| WORK INSTRUCTION |
Within the listing below, how many lines hold the string "computer"? Only the number is wanted.

(DATASET ENTRIES begins)

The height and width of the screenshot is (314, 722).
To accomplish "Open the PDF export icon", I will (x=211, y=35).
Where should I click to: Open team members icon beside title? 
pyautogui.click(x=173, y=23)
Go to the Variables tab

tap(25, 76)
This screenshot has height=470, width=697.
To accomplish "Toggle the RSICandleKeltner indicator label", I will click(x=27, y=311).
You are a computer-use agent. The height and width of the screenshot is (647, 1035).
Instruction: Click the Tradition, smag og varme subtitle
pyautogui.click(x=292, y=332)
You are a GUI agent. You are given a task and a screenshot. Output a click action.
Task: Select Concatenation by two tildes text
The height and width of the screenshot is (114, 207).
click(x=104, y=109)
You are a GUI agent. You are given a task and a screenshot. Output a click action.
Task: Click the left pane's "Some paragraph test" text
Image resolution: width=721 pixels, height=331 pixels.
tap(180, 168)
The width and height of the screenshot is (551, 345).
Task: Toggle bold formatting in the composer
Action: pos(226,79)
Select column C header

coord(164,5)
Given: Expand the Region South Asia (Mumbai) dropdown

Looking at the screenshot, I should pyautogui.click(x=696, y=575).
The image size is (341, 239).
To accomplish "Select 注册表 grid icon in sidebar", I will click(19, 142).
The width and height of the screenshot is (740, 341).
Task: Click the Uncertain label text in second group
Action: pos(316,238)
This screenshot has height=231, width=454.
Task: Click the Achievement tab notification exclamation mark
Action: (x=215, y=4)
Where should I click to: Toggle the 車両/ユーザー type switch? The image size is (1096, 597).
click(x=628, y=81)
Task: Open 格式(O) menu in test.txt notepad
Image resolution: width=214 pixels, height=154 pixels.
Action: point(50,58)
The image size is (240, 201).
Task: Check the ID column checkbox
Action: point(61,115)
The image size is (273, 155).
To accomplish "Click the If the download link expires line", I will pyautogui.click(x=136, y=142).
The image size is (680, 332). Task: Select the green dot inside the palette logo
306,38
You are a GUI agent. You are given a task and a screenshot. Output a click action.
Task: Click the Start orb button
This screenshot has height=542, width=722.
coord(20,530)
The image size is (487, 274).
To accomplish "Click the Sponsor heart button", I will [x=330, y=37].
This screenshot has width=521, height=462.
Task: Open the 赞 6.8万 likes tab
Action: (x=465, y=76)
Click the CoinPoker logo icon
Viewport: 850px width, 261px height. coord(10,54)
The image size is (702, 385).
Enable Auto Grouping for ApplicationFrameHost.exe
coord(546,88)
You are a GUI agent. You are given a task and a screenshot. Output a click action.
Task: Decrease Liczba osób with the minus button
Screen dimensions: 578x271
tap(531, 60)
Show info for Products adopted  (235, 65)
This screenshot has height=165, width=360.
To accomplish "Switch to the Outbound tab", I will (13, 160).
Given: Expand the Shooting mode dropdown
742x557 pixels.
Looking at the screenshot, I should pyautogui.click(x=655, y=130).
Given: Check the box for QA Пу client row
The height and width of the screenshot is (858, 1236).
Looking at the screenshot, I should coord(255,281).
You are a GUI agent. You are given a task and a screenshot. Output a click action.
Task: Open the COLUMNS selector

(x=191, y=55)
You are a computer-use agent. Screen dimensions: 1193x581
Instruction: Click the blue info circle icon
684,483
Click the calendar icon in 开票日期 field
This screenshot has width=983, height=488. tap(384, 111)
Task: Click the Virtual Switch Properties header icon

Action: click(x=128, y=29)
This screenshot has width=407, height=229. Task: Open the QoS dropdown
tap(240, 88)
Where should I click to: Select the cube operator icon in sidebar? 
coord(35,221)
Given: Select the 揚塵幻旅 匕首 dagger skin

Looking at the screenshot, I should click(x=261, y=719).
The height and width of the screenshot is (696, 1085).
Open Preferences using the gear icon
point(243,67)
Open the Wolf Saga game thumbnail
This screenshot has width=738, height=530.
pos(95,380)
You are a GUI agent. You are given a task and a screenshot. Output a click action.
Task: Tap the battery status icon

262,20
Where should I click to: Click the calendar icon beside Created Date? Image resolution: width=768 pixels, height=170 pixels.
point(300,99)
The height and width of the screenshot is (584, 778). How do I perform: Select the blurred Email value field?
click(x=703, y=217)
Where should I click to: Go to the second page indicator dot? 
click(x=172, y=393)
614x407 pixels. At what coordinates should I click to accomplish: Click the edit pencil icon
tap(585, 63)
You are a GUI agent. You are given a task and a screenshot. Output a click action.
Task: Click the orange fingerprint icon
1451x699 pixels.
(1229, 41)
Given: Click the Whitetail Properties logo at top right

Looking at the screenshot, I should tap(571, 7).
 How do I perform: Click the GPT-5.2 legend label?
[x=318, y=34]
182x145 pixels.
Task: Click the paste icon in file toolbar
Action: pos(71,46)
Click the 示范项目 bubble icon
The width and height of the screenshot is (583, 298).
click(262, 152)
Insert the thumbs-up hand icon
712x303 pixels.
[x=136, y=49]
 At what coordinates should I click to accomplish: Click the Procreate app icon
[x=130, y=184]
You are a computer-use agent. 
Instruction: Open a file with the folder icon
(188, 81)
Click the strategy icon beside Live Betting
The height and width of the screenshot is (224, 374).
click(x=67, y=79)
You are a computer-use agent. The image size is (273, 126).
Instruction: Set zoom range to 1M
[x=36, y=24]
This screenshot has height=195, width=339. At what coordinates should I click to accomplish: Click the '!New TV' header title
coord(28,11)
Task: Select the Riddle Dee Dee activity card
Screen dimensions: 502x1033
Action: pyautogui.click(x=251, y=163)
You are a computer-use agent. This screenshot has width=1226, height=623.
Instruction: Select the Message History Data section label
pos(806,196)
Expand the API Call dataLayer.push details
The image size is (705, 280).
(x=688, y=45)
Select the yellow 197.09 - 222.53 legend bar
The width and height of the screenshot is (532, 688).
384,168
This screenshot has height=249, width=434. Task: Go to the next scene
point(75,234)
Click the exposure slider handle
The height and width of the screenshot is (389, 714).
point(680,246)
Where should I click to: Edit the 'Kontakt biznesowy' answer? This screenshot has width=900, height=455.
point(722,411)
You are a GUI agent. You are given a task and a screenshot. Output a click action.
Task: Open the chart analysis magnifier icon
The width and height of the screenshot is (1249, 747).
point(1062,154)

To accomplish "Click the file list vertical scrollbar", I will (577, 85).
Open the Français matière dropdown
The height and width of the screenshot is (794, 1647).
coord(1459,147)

(DATASET ENTRIES ends)

| THE ANSWER |
5